**WORK REQUIRED:** Could the data below be retyped exactly, without its pictures?
━━━━━━━━━━━━━━━━━━━━━━━━━━━━━━
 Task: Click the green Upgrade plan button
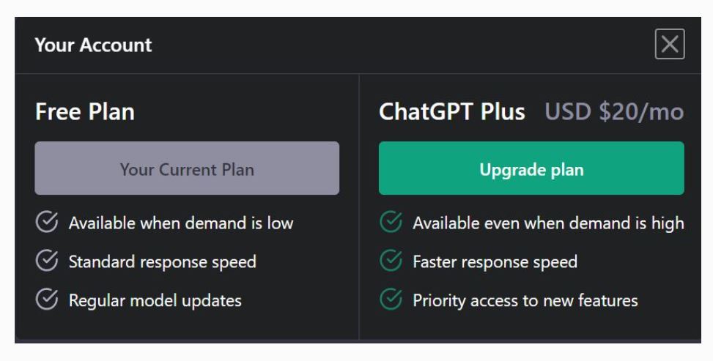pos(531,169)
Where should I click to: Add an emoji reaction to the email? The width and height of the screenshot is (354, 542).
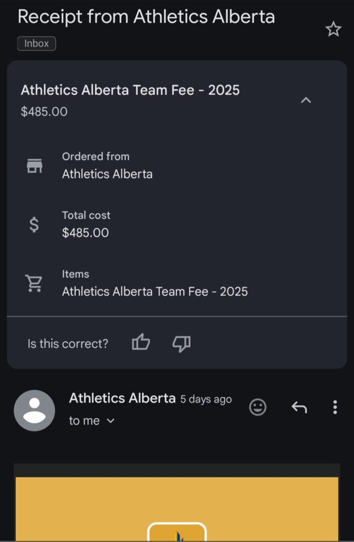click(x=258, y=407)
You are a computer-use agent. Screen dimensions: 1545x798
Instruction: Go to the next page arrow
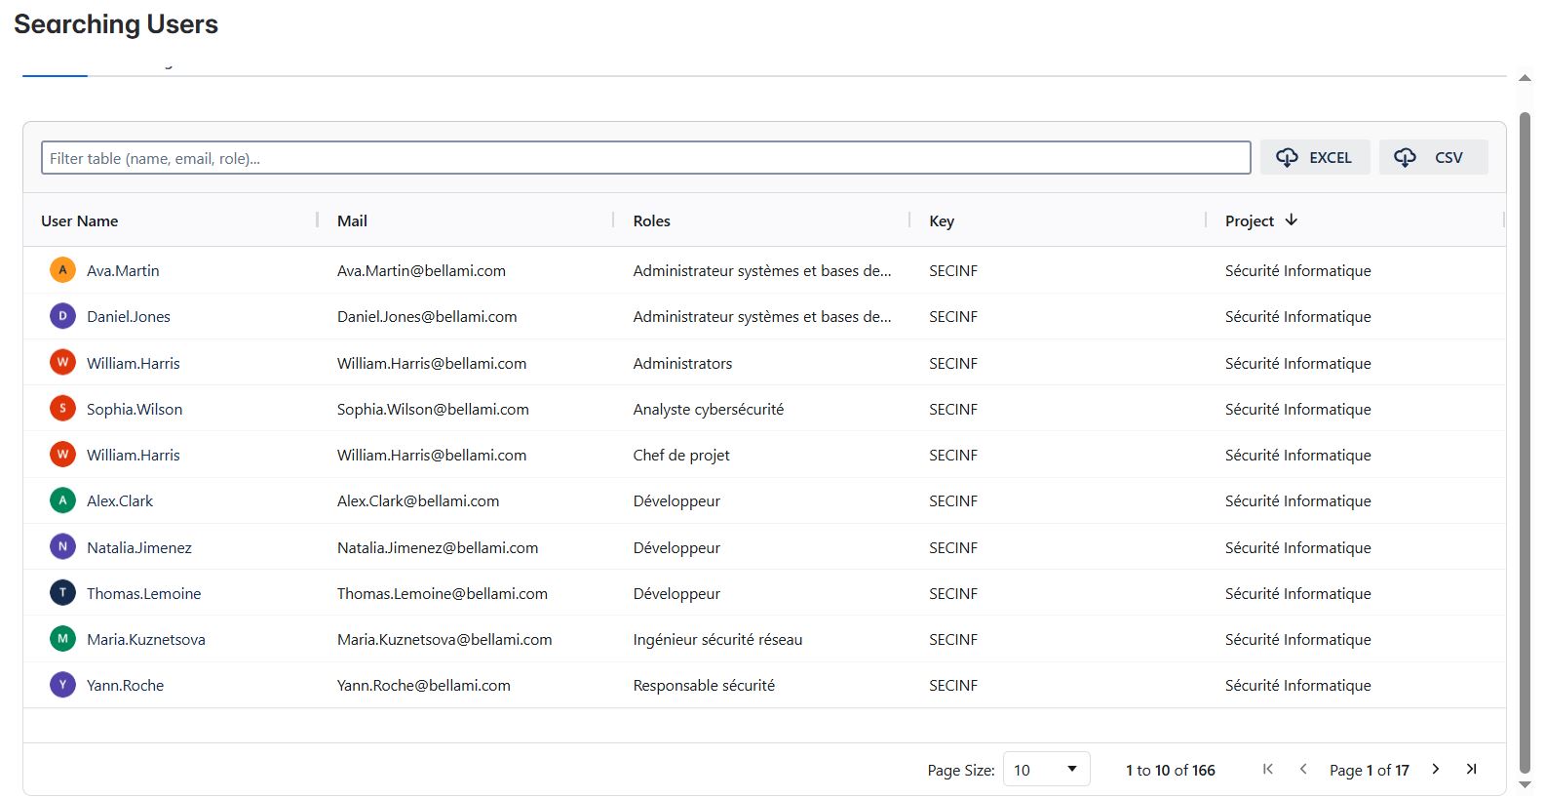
━━━━━━━━━━━━━━━━━━━━━━━━━━━━━━
**WRITTEN ANSWER:**
 Task: Click the green Upgrade plan button
pos(531,169)
Where should I click to: Add an emoji reaction to the email? The width and height of the screenshot is (354, 542).
click(x=258, y=407)
You are a computer-use agent. Screen dimensions: 1545x798
Instruction: Go to the next page arrow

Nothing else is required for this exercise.